**Data under study:**

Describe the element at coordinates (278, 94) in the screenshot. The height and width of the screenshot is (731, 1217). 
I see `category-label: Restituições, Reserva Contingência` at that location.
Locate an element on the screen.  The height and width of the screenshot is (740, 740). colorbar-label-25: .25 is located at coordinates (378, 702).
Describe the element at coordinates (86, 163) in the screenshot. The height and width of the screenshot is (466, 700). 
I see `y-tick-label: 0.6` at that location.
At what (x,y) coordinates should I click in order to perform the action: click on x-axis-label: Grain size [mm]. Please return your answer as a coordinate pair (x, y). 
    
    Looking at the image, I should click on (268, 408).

...

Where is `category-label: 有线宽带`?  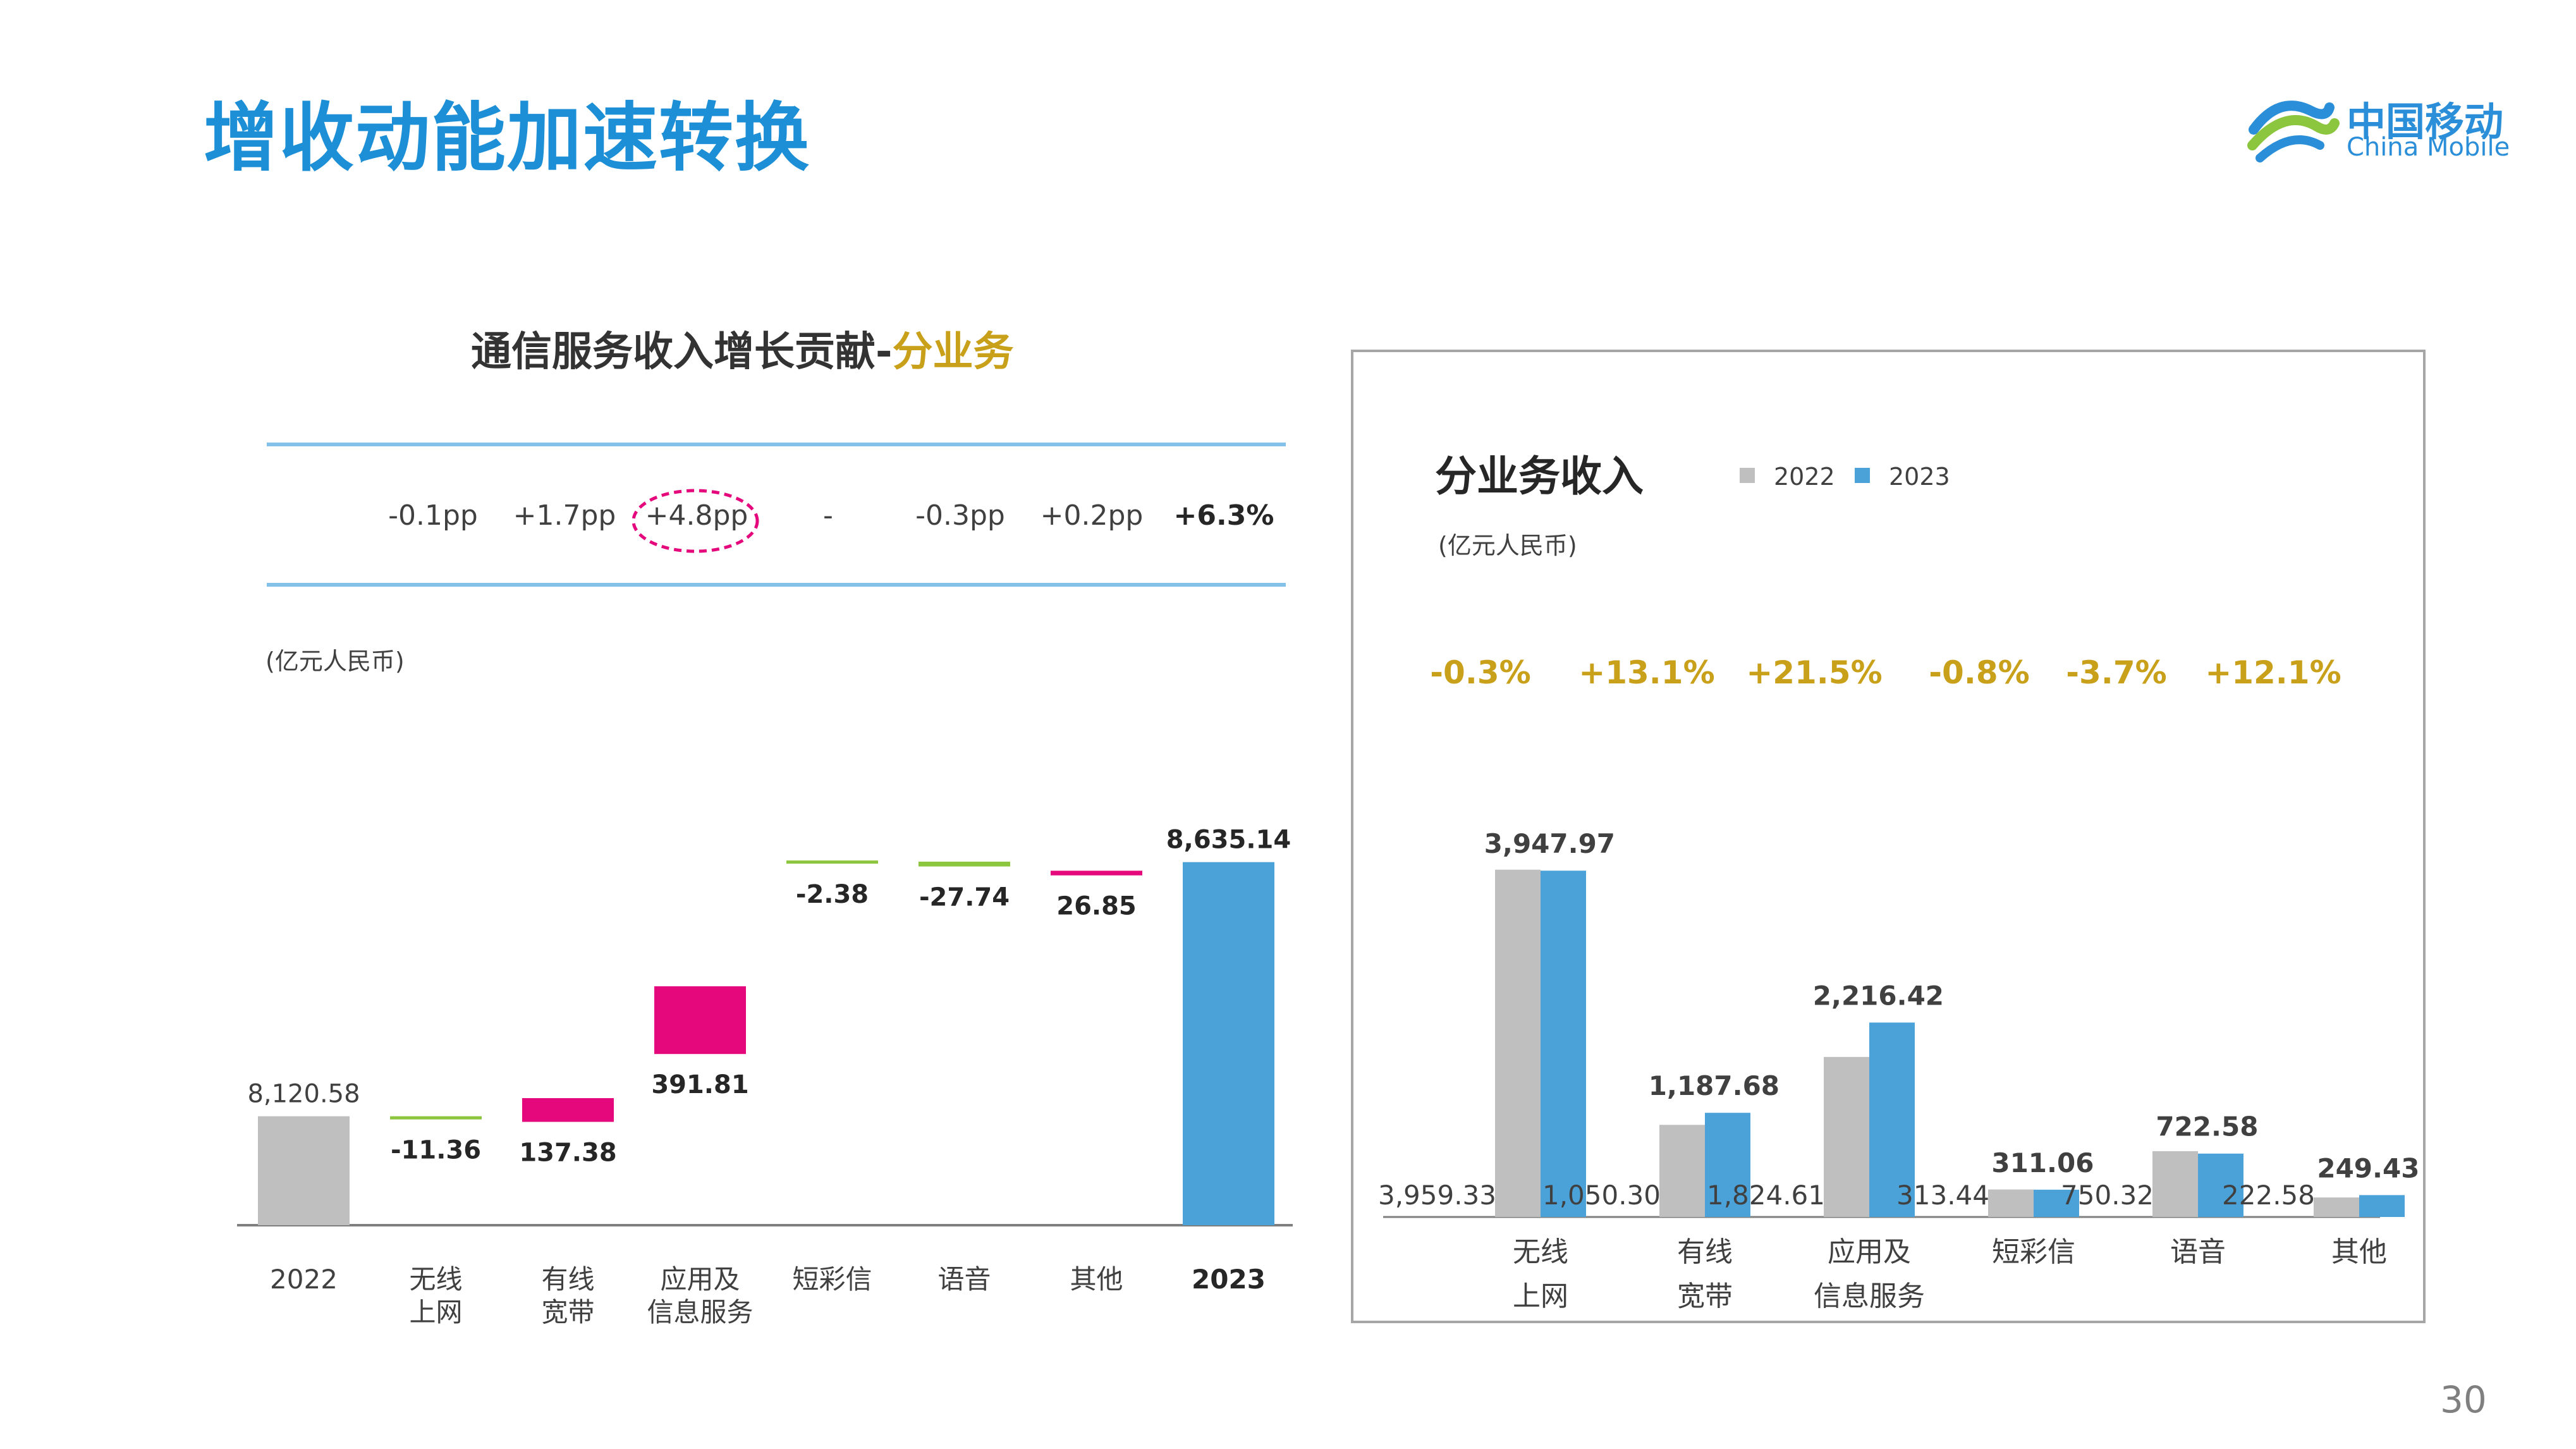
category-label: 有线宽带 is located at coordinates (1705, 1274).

...

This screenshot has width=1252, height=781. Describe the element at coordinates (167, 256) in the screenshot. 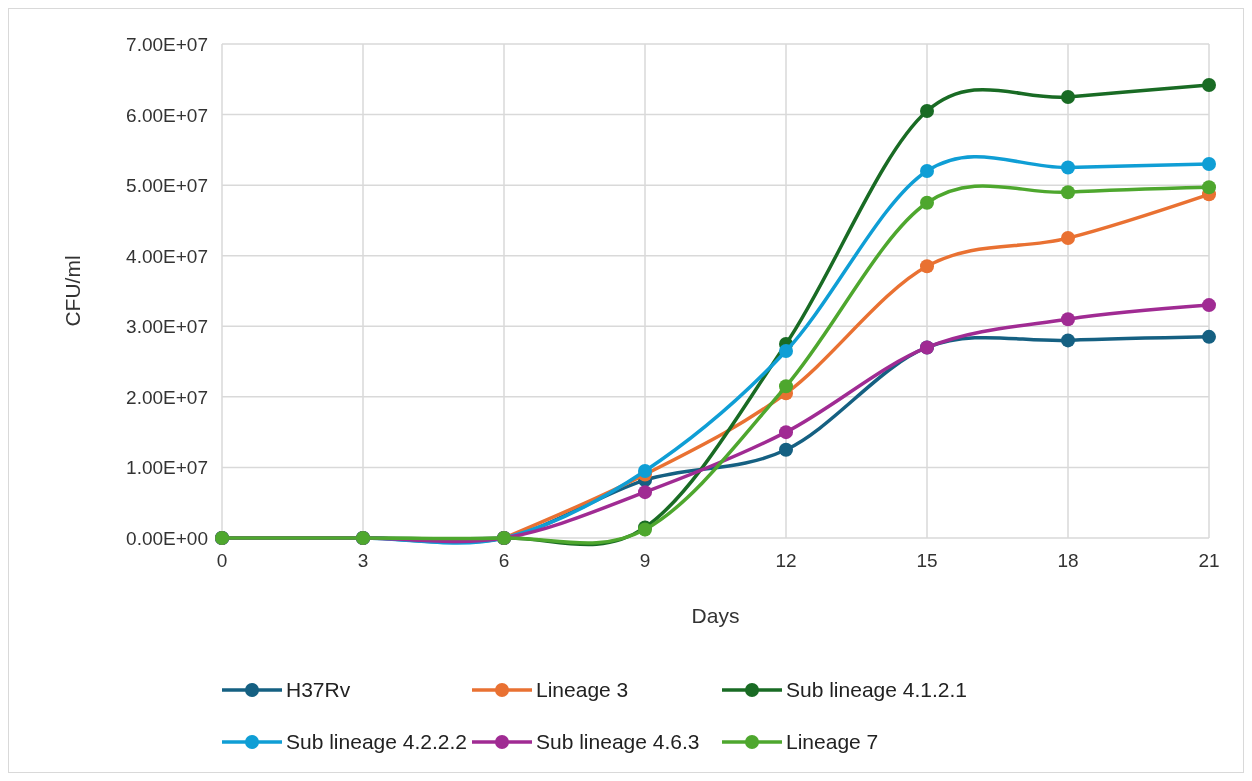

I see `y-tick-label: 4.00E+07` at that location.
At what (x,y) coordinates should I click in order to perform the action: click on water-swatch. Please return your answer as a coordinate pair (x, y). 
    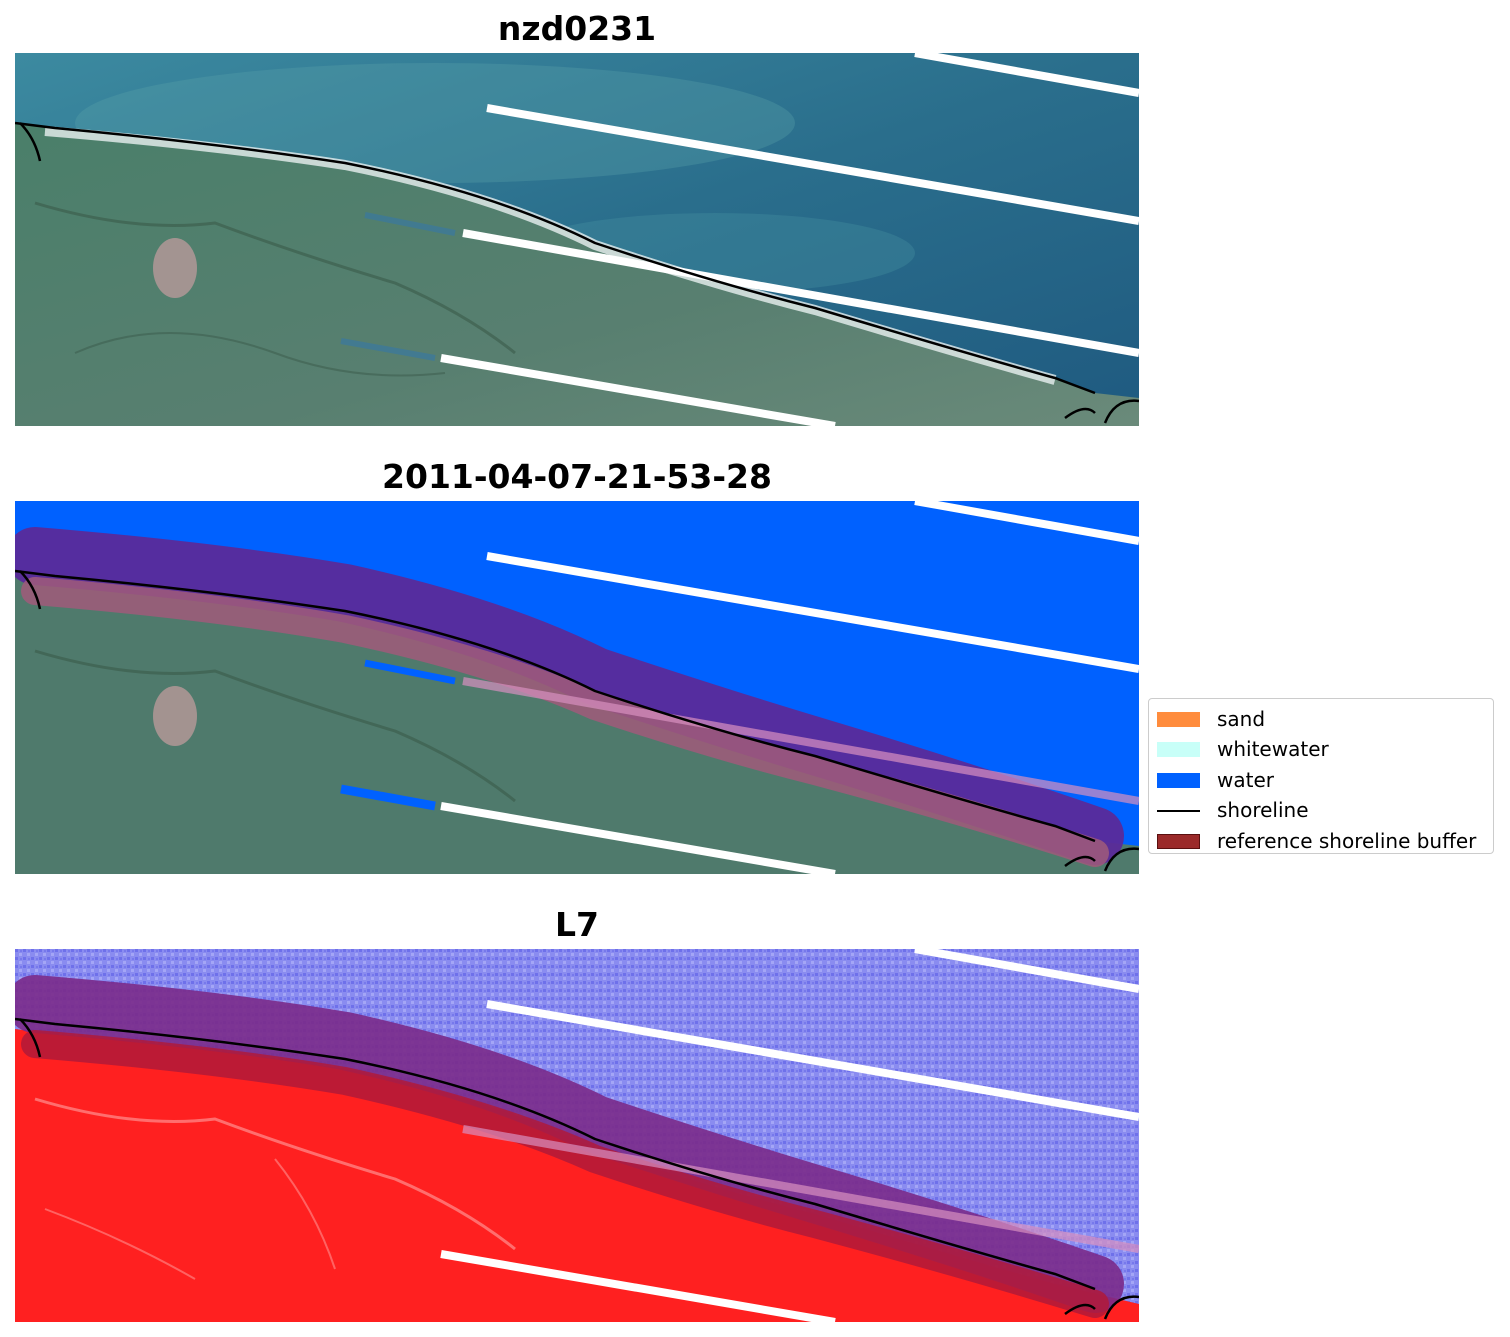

**Activity:** Reproduce, unchanged, the lines of the material starting at the line that contains "Locate an element" and ending with, and including, the line that contains "Looking at the".

**Your response:**
Locate an element on the screen.  The height and width of the screenshot is (740, 740). colorbar-label-25: .25 is located at coordinates (378, 702).
Describe the element at coordinates (86, 163) in the screenshot. The height and width of the screenshot is (466, 700). 
I see `y-tick-label: 0.6` at that location.
At what (x,y) coordinates should I click in order to perform the action: click on x-axis-label: Grain size [mm]. Please return your answer as a coordinate pair (x, y). 
    
    Looking at the image, I should click on (268, 408).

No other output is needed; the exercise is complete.